┌──

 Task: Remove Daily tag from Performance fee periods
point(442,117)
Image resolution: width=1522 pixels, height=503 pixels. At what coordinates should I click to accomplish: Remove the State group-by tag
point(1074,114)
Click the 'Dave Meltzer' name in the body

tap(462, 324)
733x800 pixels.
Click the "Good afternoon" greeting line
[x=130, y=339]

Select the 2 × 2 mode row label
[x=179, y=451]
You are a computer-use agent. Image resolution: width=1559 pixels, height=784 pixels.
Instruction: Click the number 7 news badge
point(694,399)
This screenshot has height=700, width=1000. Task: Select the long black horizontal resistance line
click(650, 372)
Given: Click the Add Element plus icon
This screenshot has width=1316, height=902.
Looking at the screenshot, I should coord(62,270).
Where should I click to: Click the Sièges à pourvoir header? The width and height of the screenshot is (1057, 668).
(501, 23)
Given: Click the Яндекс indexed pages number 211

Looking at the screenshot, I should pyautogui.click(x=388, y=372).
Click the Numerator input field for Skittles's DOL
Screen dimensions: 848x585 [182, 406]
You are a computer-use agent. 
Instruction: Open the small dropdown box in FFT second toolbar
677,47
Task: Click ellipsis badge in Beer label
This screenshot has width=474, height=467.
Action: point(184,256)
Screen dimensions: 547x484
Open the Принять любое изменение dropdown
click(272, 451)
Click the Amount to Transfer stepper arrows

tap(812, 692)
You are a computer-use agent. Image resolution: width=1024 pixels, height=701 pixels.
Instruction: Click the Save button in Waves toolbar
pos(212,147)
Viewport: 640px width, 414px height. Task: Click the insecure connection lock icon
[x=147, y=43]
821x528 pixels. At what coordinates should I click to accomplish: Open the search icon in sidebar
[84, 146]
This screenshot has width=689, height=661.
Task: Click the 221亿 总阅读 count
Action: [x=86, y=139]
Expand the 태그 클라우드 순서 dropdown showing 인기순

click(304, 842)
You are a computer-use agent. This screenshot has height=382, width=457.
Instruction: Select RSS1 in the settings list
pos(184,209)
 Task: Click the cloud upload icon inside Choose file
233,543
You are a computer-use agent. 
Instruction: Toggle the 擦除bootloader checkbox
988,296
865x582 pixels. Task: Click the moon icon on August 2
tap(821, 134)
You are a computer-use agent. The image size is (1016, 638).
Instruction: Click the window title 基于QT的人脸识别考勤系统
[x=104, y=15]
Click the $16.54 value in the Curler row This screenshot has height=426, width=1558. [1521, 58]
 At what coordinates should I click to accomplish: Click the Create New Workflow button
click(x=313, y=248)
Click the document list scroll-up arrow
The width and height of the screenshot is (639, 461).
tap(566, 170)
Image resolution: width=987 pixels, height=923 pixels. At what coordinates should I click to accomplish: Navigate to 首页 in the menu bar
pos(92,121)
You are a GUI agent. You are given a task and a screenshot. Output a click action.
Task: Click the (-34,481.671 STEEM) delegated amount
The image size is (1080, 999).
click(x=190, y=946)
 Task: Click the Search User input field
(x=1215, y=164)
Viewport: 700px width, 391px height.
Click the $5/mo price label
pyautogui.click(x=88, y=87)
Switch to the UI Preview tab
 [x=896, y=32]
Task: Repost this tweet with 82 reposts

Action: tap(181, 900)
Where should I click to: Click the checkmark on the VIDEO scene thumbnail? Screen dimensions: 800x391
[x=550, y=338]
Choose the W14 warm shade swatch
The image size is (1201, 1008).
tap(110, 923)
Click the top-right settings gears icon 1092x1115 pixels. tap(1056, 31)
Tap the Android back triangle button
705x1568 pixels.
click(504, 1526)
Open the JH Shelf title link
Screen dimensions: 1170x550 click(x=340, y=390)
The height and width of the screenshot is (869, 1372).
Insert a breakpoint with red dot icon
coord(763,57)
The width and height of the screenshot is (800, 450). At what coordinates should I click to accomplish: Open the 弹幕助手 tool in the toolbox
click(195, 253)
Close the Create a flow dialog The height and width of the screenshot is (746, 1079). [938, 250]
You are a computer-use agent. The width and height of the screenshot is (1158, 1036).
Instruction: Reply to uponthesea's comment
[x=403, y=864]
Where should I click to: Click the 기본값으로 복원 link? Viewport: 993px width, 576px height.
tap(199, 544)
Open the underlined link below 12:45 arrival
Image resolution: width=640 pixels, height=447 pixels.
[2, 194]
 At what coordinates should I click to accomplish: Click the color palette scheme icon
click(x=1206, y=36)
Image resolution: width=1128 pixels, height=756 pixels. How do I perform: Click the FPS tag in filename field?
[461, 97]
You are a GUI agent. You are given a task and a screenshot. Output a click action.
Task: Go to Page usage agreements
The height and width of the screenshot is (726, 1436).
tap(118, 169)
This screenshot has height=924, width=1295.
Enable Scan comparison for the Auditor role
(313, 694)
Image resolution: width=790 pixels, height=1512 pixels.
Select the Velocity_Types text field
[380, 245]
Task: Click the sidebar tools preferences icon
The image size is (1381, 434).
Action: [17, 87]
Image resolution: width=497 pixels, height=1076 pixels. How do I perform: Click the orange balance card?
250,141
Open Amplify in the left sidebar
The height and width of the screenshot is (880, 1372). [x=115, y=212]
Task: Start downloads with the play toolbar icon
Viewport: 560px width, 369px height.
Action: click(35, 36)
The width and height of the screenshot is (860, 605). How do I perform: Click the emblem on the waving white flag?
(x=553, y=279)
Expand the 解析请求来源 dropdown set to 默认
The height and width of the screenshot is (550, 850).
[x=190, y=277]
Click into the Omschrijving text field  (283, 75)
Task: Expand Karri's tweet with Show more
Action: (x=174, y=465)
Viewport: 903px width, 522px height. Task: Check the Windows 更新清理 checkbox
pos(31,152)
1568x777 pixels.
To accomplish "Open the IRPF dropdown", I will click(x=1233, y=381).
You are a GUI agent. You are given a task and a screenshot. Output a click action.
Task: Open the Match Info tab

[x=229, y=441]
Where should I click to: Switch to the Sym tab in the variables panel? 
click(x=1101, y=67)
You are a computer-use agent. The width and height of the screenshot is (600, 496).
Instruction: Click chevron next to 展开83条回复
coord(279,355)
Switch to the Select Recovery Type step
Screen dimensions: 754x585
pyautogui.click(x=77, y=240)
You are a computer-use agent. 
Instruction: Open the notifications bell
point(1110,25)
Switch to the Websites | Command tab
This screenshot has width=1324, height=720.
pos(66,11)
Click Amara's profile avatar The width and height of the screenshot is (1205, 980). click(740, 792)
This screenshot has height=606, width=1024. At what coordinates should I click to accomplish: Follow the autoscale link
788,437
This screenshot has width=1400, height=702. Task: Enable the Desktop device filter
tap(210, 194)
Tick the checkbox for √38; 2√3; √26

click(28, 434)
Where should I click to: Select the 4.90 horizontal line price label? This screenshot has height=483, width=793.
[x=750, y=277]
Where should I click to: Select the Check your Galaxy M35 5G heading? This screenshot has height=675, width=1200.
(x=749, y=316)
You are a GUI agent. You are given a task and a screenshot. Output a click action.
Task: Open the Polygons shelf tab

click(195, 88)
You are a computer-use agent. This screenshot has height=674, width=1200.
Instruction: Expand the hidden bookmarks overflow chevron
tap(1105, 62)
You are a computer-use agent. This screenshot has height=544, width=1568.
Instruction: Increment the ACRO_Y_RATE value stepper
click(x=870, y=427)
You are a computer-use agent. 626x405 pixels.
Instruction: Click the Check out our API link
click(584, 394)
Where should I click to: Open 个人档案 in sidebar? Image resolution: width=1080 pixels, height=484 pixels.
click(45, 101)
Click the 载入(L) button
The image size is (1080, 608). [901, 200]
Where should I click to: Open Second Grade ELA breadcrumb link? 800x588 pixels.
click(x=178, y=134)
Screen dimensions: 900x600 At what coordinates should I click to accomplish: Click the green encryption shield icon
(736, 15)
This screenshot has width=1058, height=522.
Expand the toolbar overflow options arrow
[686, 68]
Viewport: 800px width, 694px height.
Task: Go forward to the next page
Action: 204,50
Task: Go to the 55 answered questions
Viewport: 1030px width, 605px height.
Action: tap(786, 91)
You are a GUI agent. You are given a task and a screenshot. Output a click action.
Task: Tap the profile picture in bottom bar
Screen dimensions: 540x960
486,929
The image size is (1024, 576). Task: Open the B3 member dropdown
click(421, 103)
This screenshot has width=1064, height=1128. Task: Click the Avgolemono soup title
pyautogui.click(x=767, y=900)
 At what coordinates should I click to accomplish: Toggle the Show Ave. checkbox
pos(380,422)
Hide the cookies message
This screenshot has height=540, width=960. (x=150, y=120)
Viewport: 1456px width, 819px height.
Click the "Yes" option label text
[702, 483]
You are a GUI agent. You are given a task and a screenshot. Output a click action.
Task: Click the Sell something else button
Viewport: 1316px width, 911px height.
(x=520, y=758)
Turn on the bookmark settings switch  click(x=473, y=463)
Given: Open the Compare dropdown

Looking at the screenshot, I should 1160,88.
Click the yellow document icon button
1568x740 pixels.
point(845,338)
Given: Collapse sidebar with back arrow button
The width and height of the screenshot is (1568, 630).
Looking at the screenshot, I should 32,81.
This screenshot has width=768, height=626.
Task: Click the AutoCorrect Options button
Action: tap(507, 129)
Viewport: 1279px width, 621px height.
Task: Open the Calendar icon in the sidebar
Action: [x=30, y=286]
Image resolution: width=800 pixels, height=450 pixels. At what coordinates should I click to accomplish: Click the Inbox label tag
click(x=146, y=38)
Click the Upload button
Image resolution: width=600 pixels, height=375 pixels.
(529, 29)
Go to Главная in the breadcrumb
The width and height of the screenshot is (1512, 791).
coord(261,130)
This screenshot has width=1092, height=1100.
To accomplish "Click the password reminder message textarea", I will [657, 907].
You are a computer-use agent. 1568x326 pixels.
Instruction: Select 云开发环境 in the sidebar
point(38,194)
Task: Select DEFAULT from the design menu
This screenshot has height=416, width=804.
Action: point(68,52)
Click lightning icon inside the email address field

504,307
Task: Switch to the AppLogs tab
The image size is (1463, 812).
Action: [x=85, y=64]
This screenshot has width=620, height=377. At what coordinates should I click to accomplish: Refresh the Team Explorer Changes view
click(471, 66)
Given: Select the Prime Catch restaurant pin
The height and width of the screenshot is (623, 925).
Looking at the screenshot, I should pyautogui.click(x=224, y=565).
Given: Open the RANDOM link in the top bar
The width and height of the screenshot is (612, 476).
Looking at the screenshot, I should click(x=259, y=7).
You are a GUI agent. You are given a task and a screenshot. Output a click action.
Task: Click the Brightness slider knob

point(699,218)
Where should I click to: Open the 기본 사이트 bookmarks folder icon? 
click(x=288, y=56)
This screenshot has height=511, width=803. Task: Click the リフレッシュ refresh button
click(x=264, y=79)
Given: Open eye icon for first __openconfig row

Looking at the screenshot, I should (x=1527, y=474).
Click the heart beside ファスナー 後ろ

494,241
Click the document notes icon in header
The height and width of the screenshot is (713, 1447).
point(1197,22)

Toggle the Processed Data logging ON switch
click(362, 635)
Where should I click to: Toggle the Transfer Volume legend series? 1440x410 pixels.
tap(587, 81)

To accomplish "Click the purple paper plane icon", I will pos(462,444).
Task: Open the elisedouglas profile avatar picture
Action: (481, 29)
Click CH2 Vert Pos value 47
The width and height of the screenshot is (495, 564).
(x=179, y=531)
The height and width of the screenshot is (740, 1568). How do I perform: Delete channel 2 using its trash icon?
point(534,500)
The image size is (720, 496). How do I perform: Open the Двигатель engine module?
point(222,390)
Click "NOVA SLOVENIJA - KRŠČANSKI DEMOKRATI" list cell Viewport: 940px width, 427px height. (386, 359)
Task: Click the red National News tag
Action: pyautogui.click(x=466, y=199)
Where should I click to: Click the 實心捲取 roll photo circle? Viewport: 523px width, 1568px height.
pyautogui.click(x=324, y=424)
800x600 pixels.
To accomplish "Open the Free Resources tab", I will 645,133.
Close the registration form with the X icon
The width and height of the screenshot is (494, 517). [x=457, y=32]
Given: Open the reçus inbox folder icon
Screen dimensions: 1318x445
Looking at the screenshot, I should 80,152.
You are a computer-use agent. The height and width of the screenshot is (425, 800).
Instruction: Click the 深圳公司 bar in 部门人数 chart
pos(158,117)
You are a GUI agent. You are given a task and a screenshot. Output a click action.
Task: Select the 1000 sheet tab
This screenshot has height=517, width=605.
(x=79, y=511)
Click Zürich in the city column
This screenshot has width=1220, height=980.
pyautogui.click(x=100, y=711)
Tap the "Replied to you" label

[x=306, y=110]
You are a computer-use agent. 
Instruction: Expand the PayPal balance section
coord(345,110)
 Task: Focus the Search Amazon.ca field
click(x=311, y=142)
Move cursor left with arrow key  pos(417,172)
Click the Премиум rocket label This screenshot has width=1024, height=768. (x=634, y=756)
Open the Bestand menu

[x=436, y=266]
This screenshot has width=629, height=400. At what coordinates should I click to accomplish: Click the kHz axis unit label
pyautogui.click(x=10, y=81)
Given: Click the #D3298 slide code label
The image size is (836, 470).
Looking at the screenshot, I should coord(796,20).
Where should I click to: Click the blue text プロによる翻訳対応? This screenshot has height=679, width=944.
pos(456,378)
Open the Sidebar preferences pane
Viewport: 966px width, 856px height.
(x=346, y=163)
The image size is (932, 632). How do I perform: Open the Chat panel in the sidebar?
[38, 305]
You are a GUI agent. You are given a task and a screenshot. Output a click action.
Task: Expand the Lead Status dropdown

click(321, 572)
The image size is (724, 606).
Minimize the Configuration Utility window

└──

■ **Exercise directions**: Which lines run from the one holding "Task: Click the Search User input field" through the one holding "Image resolution: width=790" in the records above? Repeat them exactly, both included, and nothing more.

■ **Written response**:
 Task: Click the Search User input field
(x=1215, y=164)
Viewport: 700px width, 391px height.
Click the $5/mo price label
pyautogui.click(x=88, y=87)
Switch to the UI Preview tab
 [x=896, y=32]
Task: Repost this tweet with 82 reposts

Action: tap(181, 900)
Where should I click to: Click the checkmark on the VIDEO scene thumbnail? Screen dimensions: 800x391
[x=550, y=338]
Choose the W14 warm shade swatch
The image size is (1201, 1008).
tap(110, 923)
Click the top-right settings gears icon 1092x1115 pixels. tap(1056, 31)
Tap the Android back triangle button
705x1568 pixels.
click(504, 1526)
Open the JH Shelf title link
Screen dimensions: 1170x550 click(x=340, y=390)
The height and width of the screenshot is (869, 1372).
Insert a breakpoint with red dot icon
coord(763,57)
The width and height of the screenshot is (800, 450). At what coordinates should I click to accomplish: Open the 弹幕助手 tool in the toolbox
click(195, 253)
Close the Create a flow dialog The height and width of the screenshot is (746, 1079). [938, 250]
You are a computer-use agent. The width and height of the screenshot is (1158, 1036).
Instruction: Reply to uponthesea's comment
[x=403, y=864]
Where should I click to: Click the 기본값으로 복원 link? Viewport: 993px width, 576px height.
tap(199, 544)
Open the underlined link below 12:45 arrival
Image resolution: width=640 pixels, height=447 pixels.
[2, 194]
 At what coordinates should I click to accomplish: Click the color palette scheme icon
click(x=1206, y=36)
Image resolution: width=1128 pixels, height=756 pixels. How do I perform: Click the FPS tag in filename field?
[461, 97]
You are a GUI agent. You are given a task and a screenshot. Output a click action.
Task: Go to Page usage agreements
The height and width of the screenshot is (726, 1436).
tap(118, 169)
This screenshot has height=924, width=1295.
Enable Scan comparison for the Auditor role
(313, 694)
Image resolution: width=790 pixels, height=1512 pixels.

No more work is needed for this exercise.